One of the panellists highly recommended watching a 2 minute Ted Talk explaining metadata. A quick look hasn’t turned up the right video, so if someone would like to leave the URL in the comments, I will update this post, giving you credit for finding the link.

Diversity vs activism

The moderator asked if geekdom is too fractured for activism, citing the Candy Crush Controversy as divisive.

One of the panellists said, ‘If geeks find enough that we believe in, enough that is sufficiently important to us, we will unite and put aside differences.’

Panellists agree that the current LNP government is expanding its powers, changing the structure of people’s interactions.

Adam Bandt declined to speak on voting in elections so another dude stood up to declare that abstaining from voting says ‘do what you want, I don’t care’. This panellist urged people to vote for someone with ethics who will stand for something. Yes, we have a two-party system, but that system will only stay a two-party system if Australians passively stand by, not voting for people outside that two-party paradigm.

After passionate dude-who-very-nearly-campaigned-for-Adam-during-the-panel finished speaking and sat down, Adam spoke appreciatively about how 500 geeks helped win his marginal seat. How the Greens (the truest liberal party in Australian politics, not to be confused with the Liberal Party who are, in fact, conservative) undertook data collection then the geeks had data-parties where they gathered together to put the data into usable format. That information was then used to tap into community concerns, to get people talking to one another and to win a marginal seat, changing the face of politics in Victoria.

The topic of the Trans-Pacific Partnership rose to the surface like sewerage. Apparently the TPP is being negotiated behind closed doors while politicians declare it’s ‘top secret’. This top secret discussion, this discussion that our country’s leaders say is too boring for us mere voters, this could have dire ramifications on Australians. The TPP may impact upon metadata, its retention and use; copyright legislation; and many more aspects of daily life in Australia.

The TPP allows corporations to take governments to court if the government attempts to legislate for its people in such a way that harms the corporations—or their profit margins. Like if the government tries to provide cheap medicines for the people. Even IPs (Internet Providers) may be affected by the TPP.

The changing face of journalism

Journalism is changing. Panellists ask will journalism become more concentrated or more proliferated?

Declining scientific literacy combined with declining journalism creates a problem.

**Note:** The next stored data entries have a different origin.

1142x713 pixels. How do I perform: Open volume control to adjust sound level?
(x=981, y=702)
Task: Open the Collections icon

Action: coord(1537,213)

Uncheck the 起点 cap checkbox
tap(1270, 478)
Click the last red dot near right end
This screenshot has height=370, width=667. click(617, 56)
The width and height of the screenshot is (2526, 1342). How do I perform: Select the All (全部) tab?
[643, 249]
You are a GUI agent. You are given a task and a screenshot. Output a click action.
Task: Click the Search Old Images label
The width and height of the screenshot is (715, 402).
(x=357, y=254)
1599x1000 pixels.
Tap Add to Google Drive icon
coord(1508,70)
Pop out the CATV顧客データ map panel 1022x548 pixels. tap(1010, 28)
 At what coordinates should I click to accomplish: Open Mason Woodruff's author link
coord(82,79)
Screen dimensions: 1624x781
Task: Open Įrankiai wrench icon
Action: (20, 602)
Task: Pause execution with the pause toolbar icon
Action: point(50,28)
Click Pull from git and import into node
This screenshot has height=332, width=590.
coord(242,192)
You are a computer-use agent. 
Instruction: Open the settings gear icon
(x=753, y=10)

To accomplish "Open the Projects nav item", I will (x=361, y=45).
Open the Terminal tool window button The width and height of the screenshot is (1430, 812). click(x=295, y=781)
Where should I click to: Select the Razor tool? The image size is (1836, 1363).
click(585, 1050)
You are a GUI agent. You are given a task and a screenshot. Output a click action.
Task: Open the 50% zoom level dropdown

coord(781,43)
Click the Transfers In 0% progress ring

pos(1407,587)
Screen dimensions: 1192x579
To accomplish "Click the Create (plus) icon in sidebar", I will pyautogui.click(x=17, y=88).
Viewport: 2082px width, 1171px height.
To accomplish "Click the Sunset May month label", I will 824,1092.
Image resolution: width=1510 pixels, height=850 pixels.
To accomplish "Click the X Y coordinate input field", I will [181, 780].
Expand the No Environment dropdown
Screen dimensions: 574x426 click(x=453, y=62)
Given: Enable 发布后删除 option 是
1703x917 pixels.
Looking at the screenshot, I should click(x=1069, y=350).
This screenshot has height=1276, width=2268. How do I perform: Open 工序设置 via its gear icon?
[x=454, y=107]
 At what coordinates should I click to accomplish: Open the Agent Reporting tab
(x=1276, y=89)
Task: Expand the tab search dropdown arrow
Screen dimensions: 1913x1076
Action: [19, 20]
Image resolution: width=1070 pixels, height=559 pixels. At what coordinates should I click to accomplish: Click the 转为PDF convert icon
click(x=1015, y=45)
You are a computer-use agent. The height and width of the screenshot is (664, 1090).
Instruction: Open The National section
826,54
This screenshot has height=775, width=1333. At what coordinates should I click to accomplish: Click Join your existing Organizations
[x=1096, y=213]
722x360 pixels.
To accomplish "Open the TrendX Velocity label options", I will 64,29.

On the up-side, social media is changing political campaigns. For example, Australian minister Fiona Nash sought to close a drug information library. Campaigners took their message to Nash’s hometown, even to the Cherry Festival in Nash’s hometown. Nash’s neighbours (who sometimes chat to her over the fence) talked to activists about the drug information library and what would be lost if this library is closed. This campaign was partially made possible by effective use of social media and by canny activists.

Conclusion

This panel was encouraging and upbeat in a time where it’s easy to be pessimistic and, feeling powerless, slide into apathy. This panel of intelligent, active people were inspiring. I’m just disappointed that I didn’t see more.